Living in Lagos is no child’s play. Lagosians will make that notion abundantly clear to anyone who cares to listen. Lagos announces itself to you as you are about to enter the city from the Ojota end of the city. “This is Lagos!” Old dwellers say it is a warning, some others prefer to call that heads up. Head or tail, you have been duly warned. It is not like the surrounding cities where you are told Welcome.
From the get go, it is a baptism of fire. Your initiation has started willy-nilly. Sure, the initiation is gradual but surely. Every contact with all the elements in the city takes away something from you and replaces that with an ingredient that will make you survive in the city. Survival is the only thing that matters here.
If you are a fresh graduate and have arrived the city in search of greener pasture, well depending on how strong your faith is or that of your mother or how long your legs are, the city will automatically tag you a job seeker. Once successfully tagged, it is going to be a long journey into the world of uncertainties.
Assuming you arrived the city with everything already in place for you; say good job and decent accommodation, the city still won’t give up on you. You haven’t purchased your own car yet, so you have to live by the mercies of ‘made in Lagos drivers’. If you choose to call them DANFO drivers well, maybe you prefer to call them by their surnames.
In a Danfo bus, your home training will be put to test. Forget your irritation for bad breath and body odour, you will be baptized with some handsome doses of those. Your ‘fine boy’ will also be threatened by those wonderful mothers who are also out to eke a living for their families. Your destinations maybe different, but the same medium is conveying you all.
Couple of months down the line, God hears your cry and blesses you with a car. Congratulations! You have escaped those Ojota/Mile12 market women. Welcome to the world of ‘don’t jam my car o’.

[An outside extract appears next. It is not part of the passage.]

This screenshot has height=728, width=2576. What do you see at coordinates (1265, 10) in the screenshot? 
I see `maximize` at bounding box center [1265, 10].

The irritants are no longer the innocent women who stained your well starched and ironed TM shirt in those days you used to jump the yellow buses. Your greatest irritants are now the Danfo drivers whom you thought you have abandoned for life. Your whining about Lagos traffic also increases.

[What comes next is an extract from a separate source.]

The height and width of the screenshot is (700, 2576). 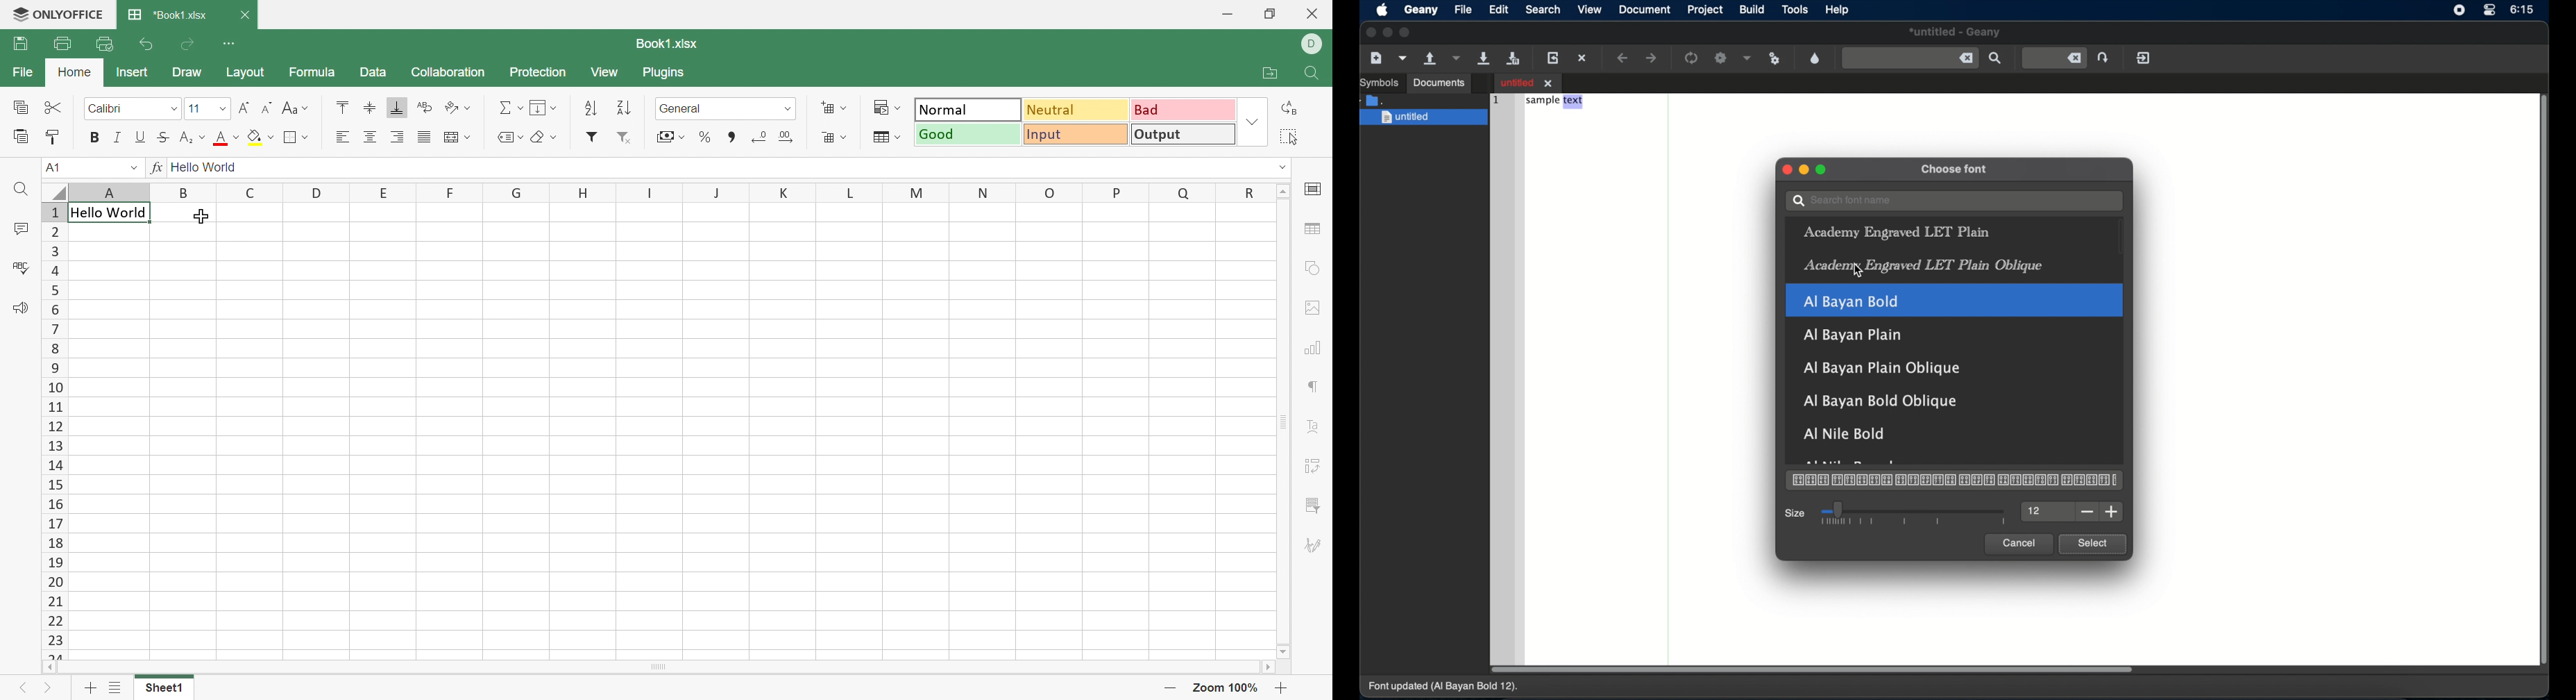 What do you see at coordinates (1369, 32) in the screenshot?
I see `close` at bounding box center [1369, 32].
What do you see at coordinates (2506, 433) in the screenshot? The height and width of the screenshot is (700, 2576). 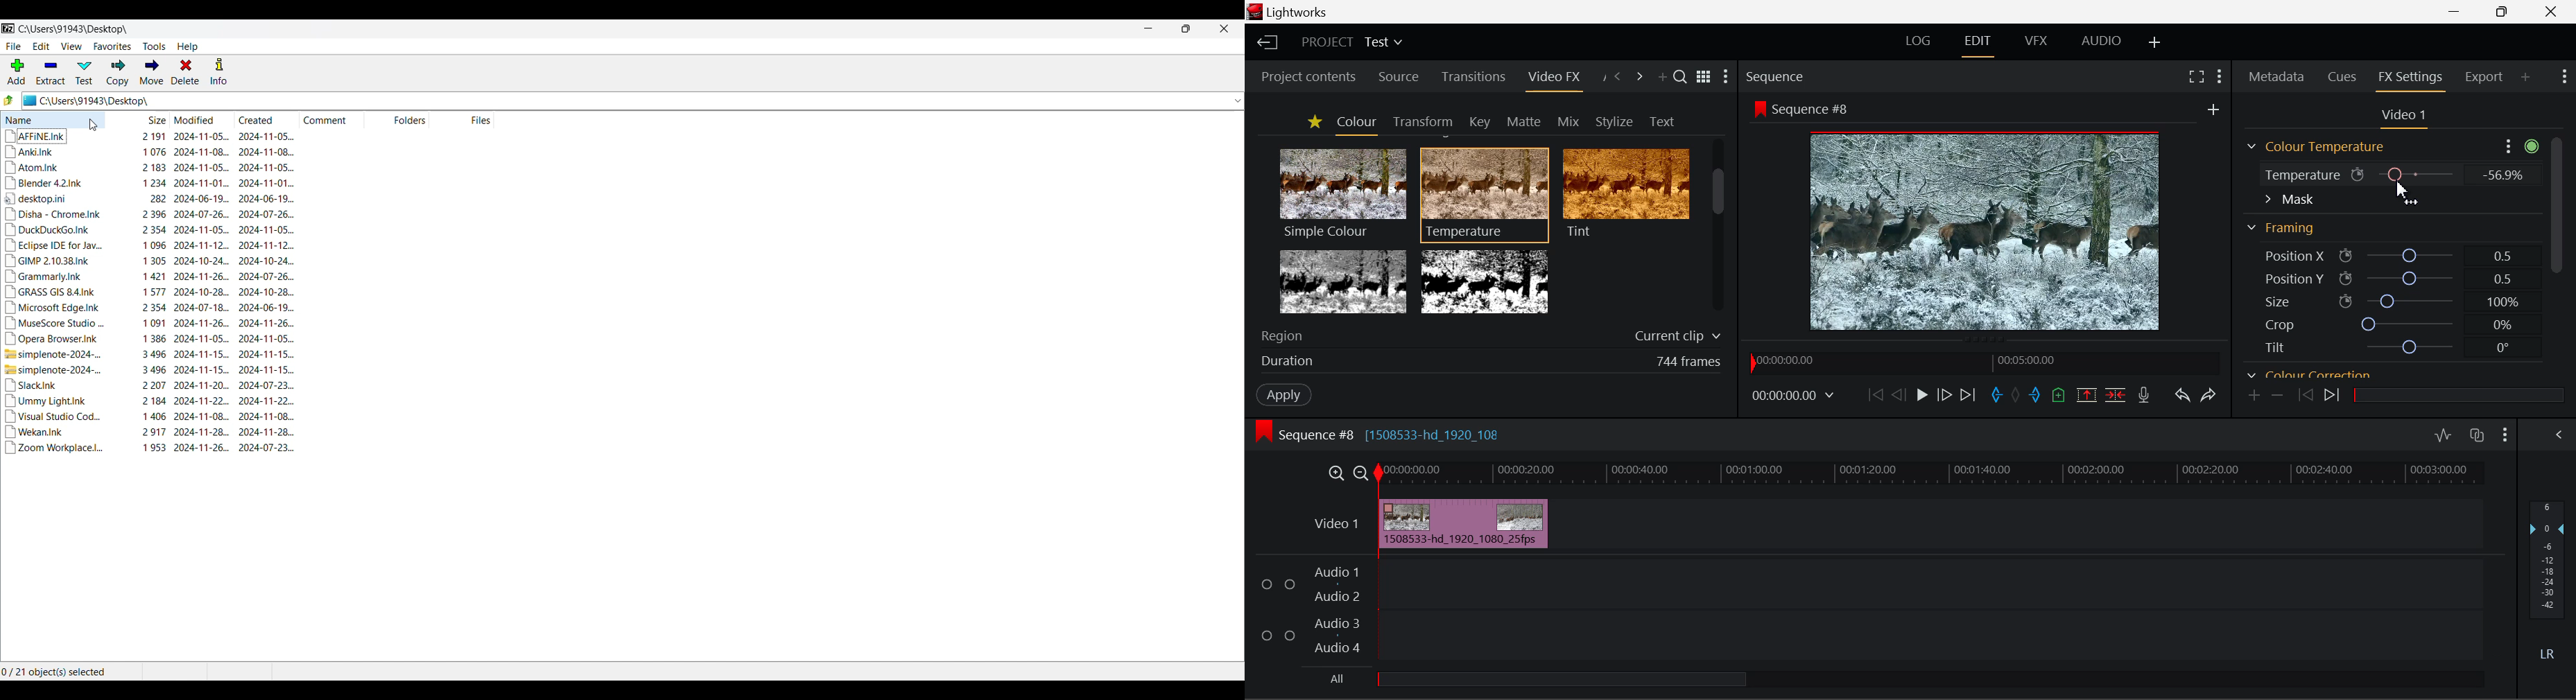 I see `Show Settings` at bounding box center [2506, 433].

Due to the unending demands from the city, an instant attitude is born in you. Everything that is not instant is an enemy. And the city players know that too. They develop a solution. The world of the INSTANTS. Instant food, Instant noodles, Instant promos, Instant digestion, Instant wash, Instant sex, etc. They know that the INSTANTS will not be enough to woo you. You are offered MADE EASY. Dating made easy, Cooking made easy, washing made easy, everything made easy. And you comply. Compliance is a reflex action in Lagos.

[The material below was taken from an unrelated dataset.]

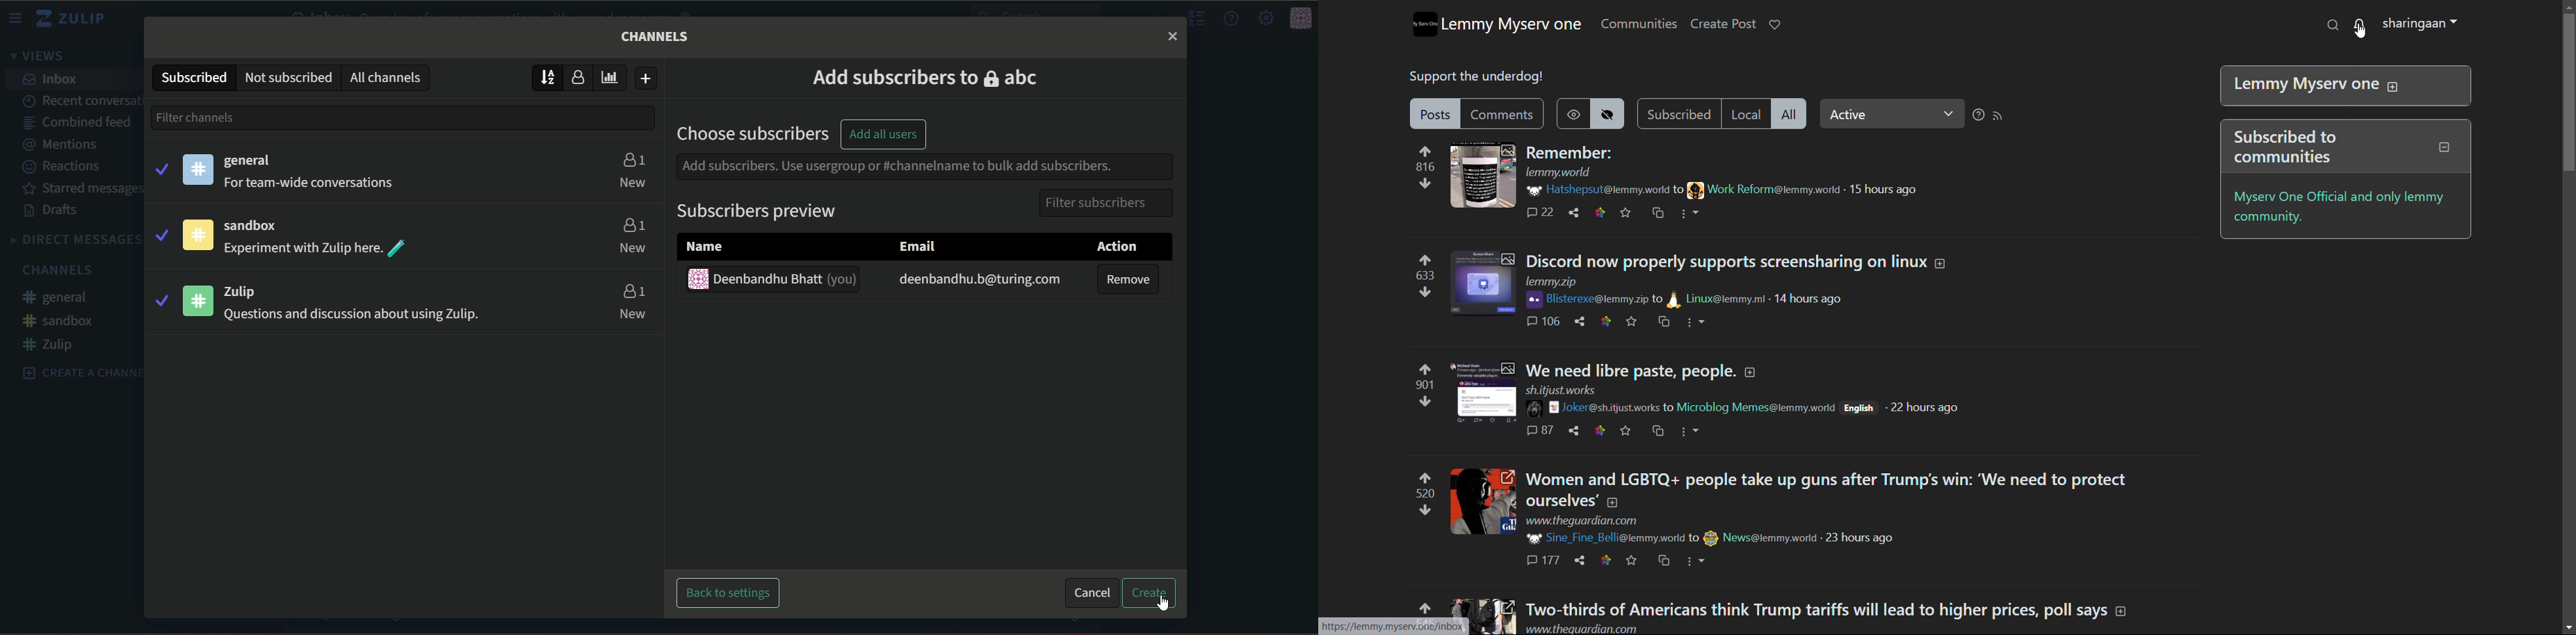  Describe the element at coordinates (197, 300) in the screenshot. I see `icon` at that location.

As Mr Ardent radio listener. You grab your radio in search a radio station to settle with. As if there is a conspiracy somewhere, all the radio stations offer you the same kind of songs. From David o to PSquare to D’Banj to Tuface. How come you want to be different, that is what everybody is dancing to, so find your dancing shoes.
For the male folk, to think you live such a good life and won’t detected by our Lagos sisters, is a joke. You don’t need to know, some sisters are eyeing you already. It is just a matter of time, you path will cross with one of them. Welcome to Lagos dating. Soon enough, you will know the names of most Getaway spots in the city and for movie premiers; you are likely not to miss any.
“Do not forget the gathering of the brethren!” So you decide to keep that injunction and then find a church to attend. Depending on the part of city you stay, you will hear sermons custom made for you. Mostly targeted at your wallet and not your soul. After all God loves a cheerful giver.
You mean you’ve stayed in Lagos these years and haven’t heard the Lagos pledge- Eko Oni baje!? I’m sure you must have heard, only that you have not bothered to find out the meaning. It is a phrase that indicates that ACN is the ruling party here. Well not exactly. It means Lagos will not deteriorate. ACN has since metamorphosed into APC.
None of your colleagues had married or given birth? Did you say they have? Oh you have worn aso ebi then. Owambe! Lagos party is second to none. Did you say you've been spending a reasonable chunk of your salary on aso ebi? 'Chop knuckle' Lagos does that to everybody.
Couple of months down the line,Lagos would have uninstalled all the positives and install Lagos specifics . Those Lagos specifics are very vital for your survival, it also sharpens your competitive edge.
At this point, I'm sure you would noticed the hand that Lagos have dealt you.